Thursday, February 25, 2010

The French supermarket chain Carrefour announced Tuesday it was closing 21 stores and laying off some 1600 people in Belgium. The grocery store GB is part of the Carrefour family. And our GB on SHAPE is one of 5 stores in Wallonia slated to close by June. This is pretty disturbing news to those of us who shop there regularly - and to those of you who benefit regularly from the benefits of our shopping there. No more tax-free beer, chocolate, or speculoos.

I suspect there is some kind of agreement between SHAPE and the Belgian government to provide us with tax-free shopping but have little hope that if that is the case, a contract can be arranged with a new grocery store and the new tenant take possession of the space in anything less than 6 months, if even that quickly. Change happens at glacial speed on SHAPE. Correction: good change happens at glacial speed; bad change seems to move much more quickly.

We don't know when the GB will close definitively but it may be sooner than June. Rumors are flying that it will close as of 1 March. The employees have been on strike for 2 days. We heard the store would open back up tomorrow, but Carrefour employees have called for a general strike Saturday, with some stores closed starting tomorrow. So we may have shopped our last in our favorite place to shop.

Monday, February 22, 2010

Curling

As we've mentioned before, we get most of our US TV fix from AFN, which has to take what the networks give it, because it doesn't pay for it. As a result, there's absolutely no Olympics coverage but curling on during European prime time, since those of you with honest jobs in the US are at work then and not watching TV. So we watch French TV on our Belgian cable. It's as francocentric as US coverage is US centered, but since France has some good athletes in some interesting sports, we see stuff. We saw Bode Miller win gold, for example. Live. Oh, I'm sorry. Maybe you didn't know that because NBC was saving it to show next Friday.

Tuesday, February 16, 2010

Doing it wrong - first impressions

We just got back from 4 days in England, which was our first experience with driving on the left. My first experience, I should say.
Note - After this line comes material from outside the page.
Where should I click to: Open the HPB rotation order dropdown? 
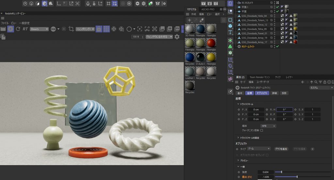click(268, 126)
Rita declined to have anything to do with it. It wasn't as bad as I expected, maybe because what I expected was death in a giant fireball. Low expectations triumph again. As others had assured me, it wasn't too bad on divided highways. Rita had to remind me a couple of times that the right lane was the fast lane, not the slow lane, but other than that it went okay. The traffic circles were a little weird because you go through them clockwise instead of "anticlockwise," as you do in the driving-on-the-right world. What really took some getting used to, though, was meeting oncoming traffic on two-lane roads. It was okay as long as you were behind another car and felt protected, but the first few times you meet someone all by yourself, it's just…wrong.

Thursday, February 11, 2010

In case you're in the area

Just saw a commercial on AFN for the annual best sapper competition to be held at Fort Leonard Wood, Missouri, in late April. Who knew?

Sunday, February 7, 2010

Problem solved

Rita wrote recently about all the potholes that have formed as a result of the snow and the cold. Well, on the autoroute they have now "fixed" the problem by lowering the speed limit from 120 to 90 (75 to 55 mph) and putting up signs warning that there are potholes. No need to spend money on silly repairs when you've got this kind of brilliance at work.

Friday, February 5, 2010

Snow envy

We hear the mid-Atlantic is expecting another big snowfall today/tomorrow. This makes what - 50 inches or so for the year? I am so, so jealous. Or as a colleague put it, snow jealous. Yes, we've had our little snowfalls in Belgium this year, but nothing on the scale of one of those great big ole storms coming up from the south, full of moisture, that dump about 20 inches. No one here rushes to the grocery store to stock up on milk and toilet paper. Funny the things you miss.